Senior Quality Engineer
Description:
Job Description
Job Description
Title: Senior Quality Engineer
Department: Quality
Reports to: Senior Quality Engineer Manager
Starting Salary: $84136/yr.+ (competitive pay)
Office/On-site: Monday to Friday, 8AM - 4:30PM
Benefits: Full time associates are eligible for benefits the first of the month following 30 days of service.
Medical Insurance
HDHP, HSA Plan - Employer Contribution of $1,040/yr.
High/Low PPO
FSA
Dental Insurance
Vision Insurance
Employer Paid Basic Life Insurance
Supplemental Life Insurance
Employer Paid Short Term Disability
Long Term Disability
401(k) 4% Employer Match
Paid Time Off (accrued hours, 120/yr.)
9 Paid Holidays
EAP Program
Fitness Room
Summary:
Develops, establishes and maintains Quality Engineering methodologies, systems, and practices that meet Innovize customer requirements. Provides focused Quality Engineering support of manufacturing and test process development for new products to ensure the delivery of the highest quality product to the customer. This position develops and maintains current knowledge of applicable U.S. and international regulations, standards and guidance and ensures that products are manufactured in compliance those requirements and customer expectations. This position will drive successful development, deployment and maintenance of business processes, tools and training.
Duties/Responsibilities include but are not limited to:
Works within the Operations Team to identify and implement effective controls to support the development, qualification, and manufacturability of products to meet or exceed internal and external requirements.
Lead in the testing and validation of new customer product designs to meet or exceed internal and external requirements.
Apply sound, systematic problem-solving methodologies in identifying, prioritizing, communicating and resolving quality issues.
Assist in the development and execution of streamlined business systems which effectively identify and resolve quality issues.

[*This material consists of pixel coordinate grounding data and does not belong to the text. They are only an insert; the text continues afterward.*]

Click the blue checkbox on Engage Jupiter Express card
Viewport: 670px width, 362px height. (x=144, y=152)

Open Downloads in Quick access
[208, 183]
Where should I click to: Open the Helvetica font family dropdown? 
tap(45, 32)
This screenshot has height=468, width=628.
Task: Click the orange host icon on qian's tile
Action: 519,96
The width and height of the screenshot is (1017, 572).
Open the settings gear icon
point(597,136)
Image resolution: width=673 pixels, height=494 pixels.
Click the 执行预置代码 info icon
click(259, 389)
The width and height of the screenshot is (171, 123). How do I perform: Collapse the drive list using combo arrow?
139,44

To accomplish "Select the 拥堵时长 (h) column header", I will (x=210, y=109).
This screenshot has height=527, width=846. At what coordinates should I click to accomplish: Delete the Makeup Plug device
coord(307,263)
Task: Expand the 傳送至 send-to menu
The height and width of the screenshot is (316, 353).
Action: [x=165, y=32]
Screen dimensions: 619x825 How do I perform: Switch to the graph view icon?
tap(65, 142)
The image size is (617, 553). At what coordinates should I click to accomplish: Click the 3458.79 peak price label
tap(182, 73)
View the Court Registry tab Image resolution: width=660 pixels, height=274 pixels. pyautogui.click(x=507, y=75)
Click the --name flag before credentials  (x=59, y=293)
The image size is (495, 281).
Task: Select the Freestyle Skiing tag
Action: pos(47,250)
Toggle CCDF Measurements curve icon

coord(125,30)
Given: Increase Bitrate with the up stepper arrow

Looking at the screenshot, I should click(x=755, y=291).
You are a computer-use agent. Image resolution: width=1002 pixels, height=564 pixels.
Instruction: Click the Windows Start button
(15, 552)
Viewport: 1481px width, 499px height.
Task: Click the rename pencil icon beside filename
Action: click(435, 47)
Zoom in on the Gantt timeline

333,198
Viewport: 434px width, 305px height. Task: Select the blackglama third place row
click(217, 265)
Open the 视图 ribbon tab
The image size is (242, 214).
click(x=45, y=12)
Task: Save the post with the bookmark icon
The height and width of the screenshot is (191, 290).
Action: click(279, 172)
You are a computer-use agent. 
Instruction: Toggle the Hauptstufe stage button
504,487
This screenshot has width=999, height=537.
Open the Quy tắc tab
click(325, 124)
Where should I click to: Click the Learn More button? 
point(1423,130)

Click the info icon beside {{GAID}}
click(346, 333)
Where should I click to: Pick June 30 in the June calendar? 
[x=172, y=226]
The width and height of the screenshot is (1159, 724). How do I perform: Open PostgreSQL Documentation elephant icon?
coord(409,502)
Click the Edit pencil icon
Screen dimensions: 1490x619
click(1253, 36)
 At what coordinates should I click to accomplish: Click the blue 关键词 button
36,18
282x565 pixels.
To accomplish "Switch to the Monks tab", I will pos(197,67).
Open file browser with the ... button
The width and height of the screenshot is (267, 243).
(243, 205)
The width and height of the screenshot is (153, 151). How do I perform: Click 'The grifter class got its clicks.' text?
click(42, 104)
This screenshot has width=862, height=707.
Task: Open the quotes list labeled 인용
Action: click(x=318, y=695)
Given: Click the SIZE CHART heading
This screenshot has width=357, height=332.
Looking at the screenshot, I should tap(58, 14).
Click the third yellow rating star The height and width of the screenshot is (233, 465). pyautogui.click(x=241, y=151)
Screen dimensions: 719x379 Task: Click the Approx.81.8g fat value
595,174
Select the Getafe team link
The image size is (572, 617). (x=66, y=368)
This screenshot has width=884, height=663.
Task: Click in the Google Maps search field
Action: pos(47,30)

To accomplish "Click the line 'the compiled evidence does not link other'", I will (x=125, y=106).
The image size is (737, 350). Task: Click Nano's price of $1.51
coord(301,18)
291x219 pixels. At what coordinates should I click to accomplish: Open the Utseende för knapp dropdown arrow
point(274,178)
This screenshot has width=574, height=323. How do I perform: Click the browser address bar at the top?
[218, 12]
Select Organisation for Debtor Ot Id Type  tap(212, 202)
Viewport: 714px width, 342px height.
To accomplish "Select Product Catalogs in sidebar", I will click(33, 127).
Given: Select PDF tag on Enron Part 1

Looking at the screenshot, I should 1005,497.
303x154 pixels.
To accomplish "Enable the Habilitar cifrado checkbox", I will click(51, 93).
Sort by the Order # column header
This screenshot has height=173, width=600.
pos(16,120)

Maintain a thorough understanding of regulations and guidelines (FDA, ISO, MDD etc). Assesses effectiveness of systems with respect to all relevant regulations and requirements.
Prepare regulatory plans and compliance requirements including risk analysis. Provide on-going support to project teams for regulatory issues and questions. Find, interpret and apply regulations and guidance appropriately for situations.
Create and maintain Regulatory Affairs product files to support compliance with regulatory requirements.
Notify management of potential quality or regulatory issues that may affect product quality or regulatory compliance.
Identify, design, and implement process and system improvements.
Serve as a technical subject matter expert (SME) on quality systems, processes, and issues in support of team functions.
Acts as an effective leader or team member in supporting quality disciplines, decisions, and practices.
Manage competing priorities and maintain accountability for deliverables affecting team and organizational objectives.
Set personal performance goals and collaborate with management to establish organizational objectives
Accountabilities:
Accountable to meet safety goal.
Accountable to achieve product and service quality goal.
Accountable for equipment installation and operational qualification.
Accountable for closing assigned customer corrective actions within twelve business days.
Accountable for projects and project revenue.
Accountable to achieve goal for profit contribution dollars.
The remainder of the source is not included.